Se una derrata alimentare risulta a norma di legge, anche nel caso in cui dovesse presentare una contaminazione bassissima (e dunque tollerata dalla legge, perché ritenuta non pericolosa per l’organismo umano), finirà sugli scaffali senza altri avvisi per il consumatore. Non essendoci rischio per la salute, la presenza di tracce di sostanze radioattive non viene comunicata.
L’attività del Laboratorio è protetta dal segreto d’ufficio. «Noi misuriamo la conformità della derrata e informiamo il produttore - dice Forrer. - Se è conforme ma presenta comunque valori misurabili, imporremo di migliorare le procedure di produzione e controllo. Se non è conforme, imporremo delle misure al produttore tra cui il ritiro dal mercato, in modo da evitare il pericolo al consumatore». In quest’ultimo caso, se il prodotto ha già raggiunto i consumatori, la sicurezza pubblica prevale su ogni altro interesse, e il richiamo dei lotti viene dichiarato pubblicamente.

NON SOLO CHERNOBYL - Oltre ai residui di cesio-137 arrivati da Chernobyl, sono presenti nel terreno anche altre fonti di possibile contaminazione radioattiva. «In Europa abbiamo centrali atomiche, commercio di materiale radioattivo, strumentazioni usate in ambito medico - dice Forrer. - Sono tante le cause che, almeno potenzialmente, sarebbero in grado di provocare un rilascio di sostanze radioattive nell’ambiente».

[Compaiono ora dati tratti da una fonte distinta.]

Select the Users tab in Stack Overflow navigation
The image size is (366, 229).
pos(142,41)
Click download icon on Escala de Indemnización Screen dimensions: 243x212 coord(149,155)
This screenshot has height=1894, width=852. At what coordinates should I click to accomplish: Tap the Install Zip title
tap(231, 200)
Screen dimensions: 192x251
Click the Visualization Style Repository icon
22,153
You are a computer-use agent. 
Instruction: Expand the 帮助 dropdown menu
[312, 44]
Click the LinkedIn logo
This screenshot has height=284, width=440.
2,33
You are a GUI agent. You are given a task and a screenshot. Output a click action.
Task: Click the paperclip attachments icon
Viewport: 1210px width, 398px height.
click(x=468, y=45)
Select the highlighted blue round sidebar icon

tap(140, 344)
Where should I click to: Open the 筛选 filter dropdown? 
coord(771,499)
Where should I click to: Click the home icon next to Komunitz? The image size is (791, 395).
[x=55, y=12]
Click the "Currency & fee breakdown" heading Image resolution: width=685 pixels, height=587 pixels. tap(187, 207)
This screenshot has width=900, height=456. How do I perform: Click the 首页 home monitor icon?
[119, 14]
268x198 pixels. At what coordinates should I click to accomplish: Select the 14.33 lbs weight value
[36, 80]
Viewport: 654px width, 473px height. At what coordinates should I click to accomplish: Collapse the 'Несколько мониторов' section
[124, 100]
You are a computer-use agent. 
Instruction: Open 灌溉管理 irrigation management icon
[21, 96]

Finora, però, come dicevamo, i valori che in alcuni casi sono stati rilevati erano di un’intensità bassissima, considerata accettabie dalle leggi svizzere ed europee.
Per quanto riguarda, in particolare, l’ambito sanitario, «le sostanze radioattive negli ospedali vengono usate in modo mirato e sicuro - spiega il dottor Luca Bellesi, fisico medico (il termine inglese è medical physicist) dell’Ente ospedaliero cantonale (EOC). - Vengono impiegate, per esempio, nelle terapie tumorali o negli esami di medicina nucleare, secondo protocolli rigidissimi che garantiscono la protezione di pazienti, addetti e ambiente». 

OCCHI ATTENTI ALL’ESTERO - Grande attenzione viene posta anche per monitorare eventuali fonti di radioattività in arrivo dall’estero: per esempio da incidenti che potrebbero verificarsi in Ucraina (soprattutto nella centrale nucleare di Zaporizhzhia) per effetto della guerra scatenata dalla Russia. Il potenziamento del Laboratorio cantonale, peraltro previsto da tempo,  potrebbe avere subito un’accelerazione per questo. «In relazione alla risposta coordinata della Confederazione con il coinvolgimento dei Cantoni in caso di un evento all’estero con possibili ricadute diffuse di sostanze radioattive sul nostro territorio, diversi servizi cantonali interessati collaborano all’interno di un apposito gruppo di lavoro» - spiega Nicola Solcà, capo della Sezione della protezione dell’aria, dell’acqua e del suolo del Dipartimento del Territorio (DT). 

In altre parole, non vi è alcun rischio imminente, ma un’attiva attenzione a elaborare strategie preventive. Nel frattempo, il passaggio a CRADA ha rafforzato gli strumenti a disposizione del Laboratorio cantonale, il quale ha ricevuto il sostegno economico necessario per acquisire un nuovo macchinario di rilevamento. «In cambio - precisa Nicola Forrer - dobbiamo garantire prontezza d’impiego in caso d’emergenza, fornendo, se necessario, disponibilità sette giorni su sette, 24 ore su 24, e partecipando a esercitazioni organizzate da Berna».   

Il riconoscimento del Laboratorio cantonale quale CRADA rappresenta un passo importante. Ma, aggiunge Forrer, il lavoro di consolidamento non è ancora concluso. «Per ora - dice - operiamo con il personale che abbiamo. Stiamo formando i tecnici già presenti, ma servirebbe più personale, soprattutto per la fase di prelievo dei campioni sul territorio». Oltre alle risorse umane, un altro ambito su cui si sta lavorando è la gestione informatica dei dati. Ogni misurazione deve essere registrata, validata e trasmessa a un archivio centralizzato di Berna. «Il nodo principale è l’integrazione informatica – aggiunge Forrer. – Il nostro sistema gestionale differisce da quello usato in altri cantoni, e dunque è necessario un sistema che renda automatico l’invio e la lettura dei dati».